◆ REQUIRED WORK
Copy every line of the data exactly, leaving nothing out.

RECORDED INFORMATION below:

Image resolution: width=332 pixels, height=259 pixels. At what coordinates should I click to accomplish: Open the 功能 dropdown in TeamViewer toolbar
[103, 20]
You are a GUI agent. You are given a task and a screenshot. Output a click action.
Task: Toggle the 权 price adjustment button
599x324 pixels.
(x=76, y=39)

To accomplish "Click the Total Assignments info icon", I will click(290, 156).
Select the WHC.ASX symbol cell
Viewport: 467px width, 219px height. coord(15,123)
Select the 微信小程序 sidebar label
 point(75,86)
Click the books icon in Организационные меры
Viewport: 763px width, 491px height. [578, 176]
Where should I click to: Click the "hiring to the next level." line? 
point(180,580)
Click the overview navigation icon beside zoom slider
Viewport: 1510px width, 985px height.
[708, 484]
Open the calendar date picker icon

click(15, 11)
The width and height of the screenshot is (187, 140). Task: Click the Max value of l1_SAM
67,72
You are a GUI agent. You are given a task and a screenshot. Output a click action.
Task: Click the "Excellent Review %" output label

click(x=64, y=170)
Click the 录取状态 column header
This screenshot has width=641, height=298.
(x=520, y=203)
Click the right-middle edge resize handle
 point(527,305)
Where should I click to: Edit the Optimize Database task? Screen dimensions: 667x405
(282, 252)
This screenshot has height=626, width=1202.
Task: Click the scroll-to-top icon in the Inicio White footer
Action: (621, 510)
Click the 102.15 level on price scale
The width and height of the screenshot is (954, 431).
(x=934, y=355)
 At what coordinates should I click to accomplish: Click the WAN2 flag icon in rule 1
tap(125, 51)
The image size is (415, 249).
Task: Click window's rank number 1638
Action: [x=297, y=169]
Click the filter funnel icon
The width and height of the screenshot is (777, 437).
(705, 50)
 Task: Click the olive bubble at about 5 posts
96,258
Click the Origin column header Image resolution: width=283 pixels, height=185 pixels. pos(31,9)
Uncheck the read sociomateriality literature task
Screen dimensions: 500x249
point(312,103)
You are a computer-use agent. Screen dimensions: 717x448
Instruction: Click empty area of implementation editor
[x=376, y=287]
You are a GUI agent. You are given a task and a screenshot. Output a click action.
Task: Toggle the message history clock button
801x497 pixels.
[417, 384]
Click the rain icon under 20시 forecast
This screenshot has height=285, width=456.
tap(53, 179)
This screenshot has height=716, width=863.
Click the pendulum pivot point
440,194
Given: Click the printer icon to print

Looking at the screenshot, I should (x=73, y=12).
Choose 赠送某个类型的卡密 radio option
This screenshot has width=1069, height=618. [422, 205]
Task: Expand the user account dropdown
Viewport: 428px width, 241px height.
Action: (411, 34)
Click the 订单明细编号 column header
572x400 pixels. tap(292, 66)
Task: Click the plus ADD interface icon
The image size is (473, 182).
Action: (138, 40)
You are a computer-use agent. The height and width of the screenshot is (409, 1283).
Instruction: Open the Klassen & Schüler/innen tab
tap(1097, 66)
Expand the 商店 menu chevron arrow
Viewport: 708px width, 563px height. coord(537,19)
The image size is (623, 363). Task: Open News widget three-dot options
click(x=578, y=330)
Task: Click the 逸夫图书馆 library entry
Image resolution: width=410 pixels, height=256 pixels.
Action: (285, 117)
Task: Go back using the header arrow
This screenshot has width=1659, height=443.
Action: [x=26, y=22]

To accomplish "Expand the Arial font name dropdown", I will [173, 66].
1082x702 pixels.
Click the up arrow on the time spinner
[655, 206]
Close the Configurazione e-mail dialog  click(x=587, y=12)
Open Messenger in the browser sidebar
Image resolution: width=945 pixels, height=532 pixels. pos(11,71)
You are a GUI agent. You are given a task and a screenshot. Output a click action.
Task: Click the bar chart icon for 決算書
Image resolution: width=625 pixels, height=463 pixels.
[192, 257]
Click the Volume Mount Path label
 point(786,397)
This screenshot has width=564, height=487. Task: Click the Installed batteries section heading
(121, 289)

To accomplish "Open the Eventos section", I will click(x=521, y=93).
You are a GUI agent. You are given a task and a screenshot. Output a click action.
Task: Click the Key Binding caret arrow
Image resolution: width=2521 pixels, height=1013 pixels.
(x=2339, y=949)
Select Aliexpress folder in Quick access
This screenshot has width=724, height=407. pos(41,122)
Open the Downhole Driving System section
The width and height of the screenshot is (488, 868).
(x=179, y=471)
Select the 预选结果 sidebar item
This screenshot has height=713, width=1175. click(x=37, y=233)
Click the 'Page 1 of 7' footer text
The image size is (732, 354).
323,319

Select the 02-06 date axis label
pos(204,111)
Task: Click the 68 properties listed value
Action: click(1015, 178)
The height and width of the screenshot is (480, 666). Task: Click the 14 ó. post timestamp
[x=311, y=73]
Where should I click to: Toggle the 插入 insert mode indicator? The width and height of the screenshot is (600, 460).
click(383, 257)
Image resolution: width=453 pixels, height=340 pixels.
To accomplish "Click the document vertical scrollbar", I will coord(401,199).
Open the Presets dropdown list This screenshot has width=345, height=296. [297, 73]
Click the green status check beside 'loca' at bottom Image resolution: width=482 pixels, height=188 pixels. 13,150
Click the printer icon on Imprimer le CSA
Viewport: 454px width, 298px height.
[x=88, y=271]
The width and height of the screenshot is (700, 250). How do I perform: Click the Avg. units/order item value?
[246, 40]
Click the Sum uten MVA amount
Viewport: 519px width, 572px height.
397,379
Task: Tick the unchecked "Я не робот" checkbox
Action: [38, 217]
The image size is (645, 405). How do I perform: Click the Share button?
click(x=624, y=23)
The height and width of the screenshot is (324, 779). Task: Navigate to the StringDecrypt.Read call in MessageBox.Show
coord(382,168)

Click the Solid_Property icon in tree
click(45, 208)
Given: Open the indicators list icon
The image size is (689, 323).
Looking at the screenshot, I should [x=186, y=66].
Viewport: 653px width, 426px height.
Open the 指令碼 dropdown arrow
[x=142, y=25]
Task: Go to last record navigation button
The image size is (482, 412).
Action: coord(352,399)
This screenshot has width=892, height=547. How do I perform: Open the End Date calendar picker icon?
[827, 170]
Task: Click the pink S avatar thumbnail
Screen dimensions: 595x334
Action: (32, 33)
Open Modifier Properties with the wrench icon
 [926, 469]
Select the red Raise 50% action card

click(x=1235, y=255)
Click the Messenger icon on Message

End of RECORDED INFORMATION.

◆ YOUR SOLUTION
Image resolution: width=332 pixels, height=259 pixels. At what coordinates should I click to accomplish: Open the 功能 dropdown in TeamViewer toolbar
[103, 20]
You are a GUI agent. You are given a task and a screenshot. Output a click action.
Task: Toggle the 权 price adjustment button
599x324 pixels.
(x=76, y=39)

To accomplish "Click the Total Assignments info icon", I will click(290, 156).
Select the WHC.ASX symbol cell
Viewport: 467px width, 219px height. coord(15,123)
Select the 微信小程序 sidebar label
 point(75,86)
Click the books icon in Организационные меры
Viewport: 763px width, 491px height. [578, 176]
Where should I click to: Click the "hiring to the next level." line? 
point(180,580)
Click the overview navigation icon beside zoom slider
Viewport: 1510px width, 985px height.
[708, 484]
Open the calendar date picker icon

click(15, 11)
The width and height of the screenshot is (187, 140). Task: Click the Max value of l1_SAM
67,72
You are a GUI agent. You are given a task and a screenshot. Output a click action.
Task: Click the "Excellent Review %" output label

click(x=64, y=170)
Click the 录取状态 column header
This screenshot has width=641, height=298.
(x=520, y=203)
Click the right-middle edge resize handle
 point(527,305)
Where should I click to: Edit the Optimize Database task? Screen dimensions: 667x405
(282, 252)
This screenshot has height=626, width=1202.
Task: Click the scroll-to-top icon in the Inicio White footer
Action: (621, 510)
Click the 102.15 level on price scale
The width and height of the screenshot is (954, 431).
(x=934, y=355)
 At what coordinates should I click to accomplish: Click the WAN2 flag icon in rule 1
tap(125, 51)
The image size is (415, 249).
Task: Click window's rank number 1638
Action: [x=297, y=169]
Click the filter funnel icon
The width and height of the screenshot is (777, 437).
(705, 50)
 Task: Click the olive bubble at about 5 posts
96,258
Click the Origin column header Image resolution: width=283 pixels, height=185 pixels. pos(31,9)
Uncheck the read sociomateriality literature task
Screen dimensions: 500x249
point(312,103)
You are a computer-use agent. Screen dimensions: 717x448
Instruction: Click empty area of implementation editor
[x=376, y=287]
You are a GUI agent. You are given a task and a screenshot. Output a click action.
Task: Toggle the message history clock button
801x497 pixels.
[417, 384]
Click the rain icon under 20시 forecast
This screenshot has height=285, width=456.
tap(53, 179)
This screenshot has height=716, width=863.
Click the pendulum pivot point
440,194
Given: Click the printer icon to print

Looking at the screenshot, I should (x=73, y=12).
Choose 赠送某个类型的卡密 radio option
This screenshot has width=1069, height=618. [422, 205]
Task: Expand the user account dropdown
Viewport: 428px width, 241px height.
Action: (411, 34)
Click the 订单明细编号 column header
572x400 pixels. tap(292, 66)
Task: Click the plus ADD interface icon
The image size is (473, 182).
Action: (138, 40)
You are a computer-use agent. The height and width of the screenshot is (409, 1283).
Instruction: Open the Klassen & Schüler/innen tab
tap(1097, 66)
Expand the 商店 menu chevron arrow
Viewport: 708px width, 563px height. coord(537,19)
The image size is (623, 363). Task: Open News widget three-dot options
click(x=578, y=330)
Task: Click the 逸夫图书馆 library entry
Image resolution: width=410 pixels, height=256 pixels.
Action: (285, 117)
Task: Go back using the header arrow
This screenshot has width=1659, height=443.
Action: [x=26, y=22]

To accomplish "Expand the Arial font name dropdown", I will [173, 66].
1082x702 pixels.
Click the up arrow on the time spinner
[655, 206]
Close the Configurazione e-mail dialog  click(x=587, y=12)
Open Messenger in the browser sidebar
Image resolution: width=945 pixels, height=532 pixels. pos(11,71)
You are a GUI agent. You are given a task and a screenshot. Output a click action.
Task: Click the bar chart icon for 決算書
Image resolution: width=625 pixels, height=463 pixels.
[192, 257]
Click the Volume Mount Path label
 point(786,397)
This screenshot has width=564, height=487. Task: Click the Installed batteries section heading
(121, 289)

To accomplish "Open the Eventos section", I will click(x=521, y=93).
You are a GUI agent. You are given a task and a screenshot. Output a click action.
Task: Click the Key Binding caret arrow
Image resolution: width=2521 pixels, height=1013 pixels.
(x=2339, y=949)
Select Aliexpress folder in Quick access
This screenshot has width=724, height=407. pos(41,122)
Open the Downhole Driving System section
The width and height of the screenshot is (488, 868).
(x=179, y=471)
Select the 预选结果 sidebar item
This screenshot has height=713, width=1175. click(x=37, y=233)
Click the 'Page 1 of 7' footer text
The image size is (732, 354).
323,319

Select the 02-06 date axis label
pos(204,111)
Task: Click the 68 properties listed value
Action: click(1015, 178)
The height and width of the screenshot is (480, 666). Task: Click the 14 ó. post timestamp
[x=311, y=73]
Where should I click to: Toggle the 插入 insert mode indicator? The width and height of the screenshot is (600, 460).
click(383, 257)
Image resolution: width=453 pixels, height=340 pixels.
To accomplish "Click the document vertical scrollbar", I will coord(401,199).
Open the Presets dropdown list This screenshot has width=345, height=296. [297, 73]
Click the green status check beside 'loca' at bottom Image resolution: width=482 pixels, height=188 pixels. 13,150
Click the printer icon on Imprimer le CSA
Viewport: 454px width, 298px height.
[x=88, y=271]
The width and height of the screenshot is (700, 250). How do I perform: Click the Avg. units/order item value?
[246, 40]
Click the Sum uten MVA amount
Viewport: 519px width, 572px height.
397,379
Task: Tick the unchecked "Я не робот" checkbox
Action: [38, 217]
The image size is (645, 405). How do I perform: Click the Share button?
click(x=624, y=23)
The height and width of the screenshot is (324, 779). Task: Navigate to the StringDecrypt.Read call in MessageBox.Show
coord(382,168)

Click the Solid_Property icon in tree
click(45, 208)
Given: Open the indicators list icon
The image size is (689, 323).
Looking at the screenshot, I should [x=186, y=66].
Viewport: 653px width, 426px height.
Open the 指令碼 dropdown arrow
[x=142, y=25]
Task: Go to last record navigation button
The image size is (482, 412).
Action: coord(352,399)
This screenshot has width=892, height=547. How do I perform: Open the End Date calendar picker icon?
[827, 170]
Task: Click the pink S avatar thumbnail
Screen dimensions: 595x334
Action: (32, 33)
Open Modifier Properties with the wrench icon
 [926, 469]
Select the red Raise 50% action card

click(x=1235, y=255)
Click the Messenger icon on Message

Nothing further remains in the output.